Michael T. Yin, MD

Director, Clinical Translation Core
Associate Professor of Medicine, Columbia University Medical Center


Dr. Michael Yin is an infectious disease specialist who has dedicated his career towards optimizing HIV treatment and prevention. His research focuses upon non-infectious complications of HIV which is growing in significance as people with HIV live longer with effective antiretroviral therapy (ART) and experience accentuated aging-related complications. He has evaluated the epidemiology and pathogenic mechanisms of HIV associated bone loss in postmenopausal women, adolescents, and children with perinatal infection. Using novel imaging techniques and translational bone cell assays, he has made important discoveries about the dysregulation of bone metabolism associated with HIV infection and ART and investigated therapeutic strategies to mitigate bone loss and fracture. In addition to skeletal complications, Dr. Yin has also studied the impact of HIV and ART on cardiovascular disease, metabolic syndrome, obesity, frailty and falls. Recent work has extended to evaluation of epigenetic aging in children, adolescents and adults living with HIV.

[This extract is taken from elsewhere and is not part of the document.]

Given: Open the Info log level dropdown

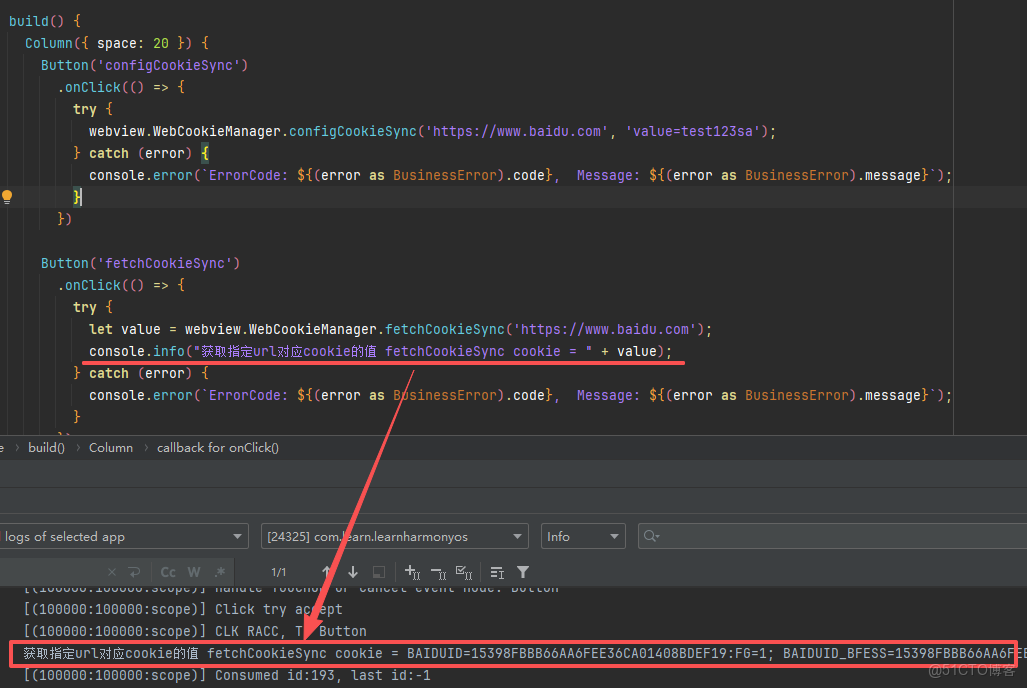Looking at the screenshot, I should (583, 537).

Much of Dr. Yin’s research builds upon interdisciplinary collaborations within HIV networks. He is an active investigator in AIDS Clinical Trials Group (ACTG) and the Combined Cohort Study (MACS/WIHS). Dr. Yin has also led studies to engage hard to reach populations both for HIV prevention and treatment, using combinations of behavioral, structural and biomedical strategies. These multidisciplinary efforts have relied upon collaboration with colleagues with expertise in behavioral science, implementation science and biomedical informatics. He is the Co-Director of the Clinical Translation Core of the HIV Center for Clinical and Behavioral Studies, New York State Psychiatric Institute and Columbia University. His team has also been immersed in COVID-19 research and established a longitudinal cohort, the COVID-19 Persistence ID Cohort (C-PIC), to study viral dynamics, evolution of antibody response and the post-acute sequelae of SARS-CoV-2 (PASC) in collaboration with researchers at the Aaron Diamond AIDS Research Center (ADARC).